◆ **Passage shown**:
==============================
G. duodenalis prevalence ranged from 0% to 7.03% among the sampled areas. The highest G. duodenalis prevalence was found in Yunnan black goats in Mohan (7.03%, 9/128), Xishuangbanna prefecture (Table 2), followed by Wuding (5.41%, 24/444) in Chuxiong prefecture, Ninglang (1.96%, 1/51) in Lijiang prefecture, and Yongreng (1.43%, 2/139) and Mouding (1.38%, 2/145) in Chuxiong prefecture. The likely reason for this discrepancy may be due to different geographical conditions.

3.2. Molecular Characterization of G. duodenalis Isolates

All the bg sequences obtained in the present study were aligned with corresponding G. duodenalis sequences available in GenBank by BLAST. A total of 38 positive samples were clustered in assemblage E, containing one known assemblage E subtype (E5, n=35) and two novel assemblage E subtypes (designated as E14, n=1; E15, n=2) based on sequence analyses of the bg gene loci (Table 3). Additionally, one known assemblage E subtype (E10, n=2) and one novel assemblage E subtype (E13, n=16) based on the gdh gene sequences and two novel assemblage E subtypes (E11, n=1; E12, n=10) based on the tpi gene sequences were also identified among G. duodenalis-positive samples from Yunnan black goats (Table 3).

Previous studies have indicated that assemblage E is the predominant genotype infecting a range of hoofed livestock; it is also the most common assemblage found in sheep, goats, and pigs. However, assemblage E has also been identified in cattle, dogs, cats, horses, fallow deer, monkeys, and humans [1, 3, 29, 36] indicating that assemblage E is of zoonotic significance.

MLG analysis based on bg, gdh, and tpi gene sequences is a useful tool to illustrate the diversity of the G. duodenalis genotypes [37]. In this study, 18 of the 38 bg-positive samples were gdh-positive, and 11 were tpi-positive. Ten samples were successfully sequenced at all of the three loci, and three novel MLGs (designated as MLGE9-E11) were identified within assemblage E (Table 4).
==============================
◆ **Action item**: Keep writing the passage on G. duodenalis in Yunnan black goats, starting right after its last sentence. The material after this passage has nothing to do with it.
==============================
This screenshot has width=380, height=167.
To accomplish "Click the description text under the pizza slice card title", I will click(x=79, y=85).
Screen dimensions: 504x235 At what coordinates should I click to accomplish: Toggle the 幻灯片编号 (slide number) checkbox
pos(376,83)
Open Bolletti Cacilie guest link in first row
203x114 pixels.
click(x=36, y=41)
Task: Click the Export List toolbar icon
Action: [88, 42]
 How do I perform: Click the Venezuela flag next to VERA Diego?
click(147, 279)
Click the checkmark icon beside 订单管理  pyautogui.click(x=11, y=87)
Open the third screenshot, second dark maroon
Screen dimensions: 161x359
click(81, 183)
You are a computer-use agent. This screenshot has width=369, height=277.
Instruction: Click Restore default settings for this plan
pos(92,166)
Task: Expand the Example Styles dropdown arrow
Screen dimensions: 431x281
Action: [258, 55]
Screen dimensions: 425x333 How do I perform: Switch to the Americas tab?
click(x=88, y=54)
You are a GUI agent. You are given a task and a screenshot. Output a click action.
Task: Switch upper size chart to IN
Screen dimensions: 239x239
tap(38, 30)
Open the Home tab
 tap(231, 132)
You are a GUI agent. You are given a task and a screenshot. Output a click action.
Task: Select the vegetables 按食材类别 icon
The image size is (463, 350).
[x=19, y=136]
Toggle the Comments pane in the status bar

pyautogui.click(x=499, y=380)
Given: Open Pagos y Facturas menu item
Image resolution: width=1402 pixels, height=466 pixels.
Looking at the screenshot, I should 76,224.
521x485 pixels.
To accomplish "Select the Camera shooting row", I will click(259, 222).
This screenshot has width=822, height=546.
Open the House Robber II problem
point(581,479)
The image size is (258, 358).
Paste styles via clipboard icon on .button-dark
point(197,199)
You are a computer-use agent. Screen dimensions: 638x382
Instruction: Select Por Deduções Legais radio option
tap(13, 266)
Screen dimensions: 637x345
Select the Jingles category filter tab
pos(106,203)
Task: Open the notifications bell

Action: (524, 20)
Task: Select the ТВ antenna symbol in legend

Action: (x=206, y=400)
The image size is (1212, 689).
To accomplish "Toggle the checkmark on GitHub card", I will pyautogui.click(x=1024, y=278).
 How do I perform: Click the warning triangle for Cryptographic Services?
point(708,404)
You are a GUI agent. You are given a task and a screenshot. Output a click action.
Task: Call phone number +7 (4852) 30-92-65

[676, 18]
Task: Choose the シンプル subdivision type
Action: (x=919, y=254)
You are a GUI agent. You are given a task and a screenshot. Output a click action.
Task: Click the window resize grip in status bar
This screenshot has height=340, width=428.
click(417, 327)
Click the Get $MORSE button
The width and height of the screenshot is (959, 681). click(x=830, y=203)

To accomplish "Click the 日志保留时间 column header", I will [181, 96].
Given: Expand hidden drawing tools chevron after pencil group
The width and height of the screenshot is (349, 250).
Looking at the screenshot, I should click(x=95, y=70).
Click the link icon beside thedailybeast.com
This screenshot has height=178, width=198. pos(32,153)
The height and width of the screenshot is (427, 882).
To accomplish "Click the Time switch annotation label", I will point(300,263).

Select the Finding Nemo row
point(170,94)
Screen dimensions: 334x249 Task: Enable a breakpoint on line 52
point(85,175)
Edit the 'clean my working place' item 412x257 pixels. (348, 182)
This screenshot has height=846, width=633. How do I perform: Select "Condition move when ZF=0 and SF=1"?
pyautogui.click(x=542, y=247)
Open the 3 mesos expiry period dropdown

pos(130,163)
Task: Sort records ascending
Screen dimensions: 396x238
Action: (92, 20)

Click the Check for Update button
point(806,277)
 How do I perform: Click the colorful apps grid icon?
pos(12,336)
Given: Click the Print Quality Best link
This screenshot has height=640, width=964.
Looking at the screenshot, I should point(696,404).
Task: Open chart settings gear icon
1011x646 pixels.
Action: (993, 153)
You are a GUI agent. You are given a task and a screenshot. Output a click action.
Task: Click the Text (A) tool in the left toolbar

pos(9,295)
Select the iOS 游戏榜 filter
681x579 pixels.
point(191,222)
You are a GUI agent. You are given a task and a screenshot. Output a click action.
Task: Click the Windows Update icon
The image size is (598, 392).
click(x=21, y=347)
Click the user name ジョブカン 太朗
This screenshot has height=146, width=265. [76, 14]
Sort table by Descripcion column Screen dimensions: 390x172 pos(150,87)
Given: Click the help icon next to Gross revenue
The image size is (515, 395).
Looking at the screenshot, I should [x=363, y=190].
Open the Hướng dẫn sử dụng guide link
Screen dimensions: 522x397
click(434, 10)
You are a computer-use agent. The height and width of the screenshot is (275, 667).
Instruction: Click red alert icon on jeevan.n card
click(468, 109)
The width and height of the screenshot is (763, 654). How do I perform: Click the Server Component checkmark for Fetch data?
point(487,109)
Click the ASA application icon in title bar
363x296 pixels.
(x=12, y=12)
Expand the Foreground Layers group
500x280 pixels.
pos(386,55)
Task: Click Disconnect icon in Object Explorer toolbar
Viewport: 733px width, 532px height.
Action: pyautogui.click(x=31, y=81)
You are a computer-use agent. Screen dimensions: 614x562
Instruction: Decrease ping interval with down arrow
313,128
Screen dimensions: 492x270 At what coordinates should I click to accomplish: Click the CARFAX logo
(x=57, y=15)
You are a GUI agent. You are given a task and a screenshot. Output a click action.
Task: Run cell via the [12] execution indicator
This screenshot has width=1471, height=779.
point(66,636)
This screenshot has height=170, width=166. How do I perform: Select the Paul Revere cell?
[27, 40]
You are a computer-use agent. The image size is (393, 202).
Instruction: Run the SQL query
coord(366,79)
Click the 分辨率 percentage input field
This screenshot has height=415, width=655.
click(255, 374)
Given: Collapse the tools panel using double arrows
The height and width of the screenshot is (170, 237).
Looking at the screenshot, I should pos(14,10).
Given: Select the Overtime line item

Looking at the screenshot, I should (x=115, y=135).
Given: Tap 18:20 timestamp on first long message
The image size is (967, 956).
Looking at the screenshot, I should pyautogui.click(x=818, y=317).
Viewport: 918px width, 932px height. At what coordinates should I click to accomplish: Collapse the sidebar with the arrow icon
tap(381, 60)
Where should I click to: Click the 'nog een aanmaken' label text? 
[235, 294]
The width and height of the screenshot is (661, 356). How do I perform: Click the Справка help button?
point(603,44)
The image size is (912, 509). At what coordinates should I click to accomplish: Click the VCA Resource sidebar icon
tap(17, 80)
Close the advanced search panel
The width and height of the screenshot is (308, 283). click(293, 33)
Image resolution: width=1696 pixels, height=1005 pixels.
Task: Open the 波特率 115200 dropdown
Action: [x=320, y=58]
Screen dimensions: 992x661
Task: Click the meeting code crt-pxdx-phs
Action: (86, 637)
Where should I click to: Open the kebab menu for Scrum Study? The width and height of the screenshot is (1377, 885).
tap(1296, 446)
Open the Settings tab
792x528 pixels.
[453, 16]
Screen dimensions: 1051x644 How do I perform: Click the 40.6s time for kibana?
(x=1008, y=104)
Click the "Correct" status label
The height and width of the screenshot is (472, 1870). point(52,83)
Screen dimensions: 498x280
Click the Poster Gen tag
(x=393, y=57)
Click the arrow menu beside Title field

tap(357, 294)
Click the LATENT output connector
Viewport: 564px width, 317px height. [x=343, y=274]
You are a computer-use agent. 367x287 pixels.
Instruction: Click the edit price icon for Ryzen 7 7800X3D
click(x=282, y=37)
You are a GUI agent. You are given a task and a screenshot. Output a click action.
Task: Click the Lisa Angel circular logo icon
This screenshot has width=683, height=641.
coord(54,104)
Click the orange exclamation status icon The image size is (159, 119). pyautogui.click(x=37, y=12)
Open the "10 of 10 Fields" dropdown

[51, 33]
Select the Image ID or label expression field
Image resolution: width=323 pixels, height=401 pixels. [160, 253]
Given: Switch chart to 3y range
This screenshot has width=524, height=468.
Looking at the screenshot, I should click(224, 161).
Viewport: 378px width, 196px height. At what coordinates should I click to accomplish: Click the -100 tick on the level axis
==============================
◆ **Answer to the problem**:
3.3. Phylogenetic Analysis of G. duodenalis Isolates from Yunnan Black Goats

To clarify the genetic relationships of the G. duodenalis isolates in this study with relevant G. duodenalis isolates, the obtained G. duodenalis tpi gene sequences were aligned with corresponding sequences available in the GenBank database. The phylogenetic tree showed that G. duodenalis isolates from Yunnan black goats clustered within assemblage E which contained G. duodenalis isolates (E11 and E12) from other animals and humans (Figure 2), with a high bootstrap value, indicating that G. duodenalis genotypes in Yunnan black goats have zoonotic potential, raising a public health concern.

4. Conclusion

This is the first report of prevalence and molecular characterization of G. duodenalis from Yunnan black goats in Yunnan province, southwestern China, which revealed a 4.2% G. duodenalis prevalence and identified seven subtypes including five novel assemblages E subtypes (E11-E15) and two known assemblages E subtypes (E5 and E10). MLGs analysis identified three novel MLGs within assemblage E of G. duodenalis. These results not only extended the host range of G. duodenalis distribution, but also enriched the genetic diversity of G. duodenalis in humans and animals, which also have implications for controlling G. duodenalis infection in Yunnan black goats.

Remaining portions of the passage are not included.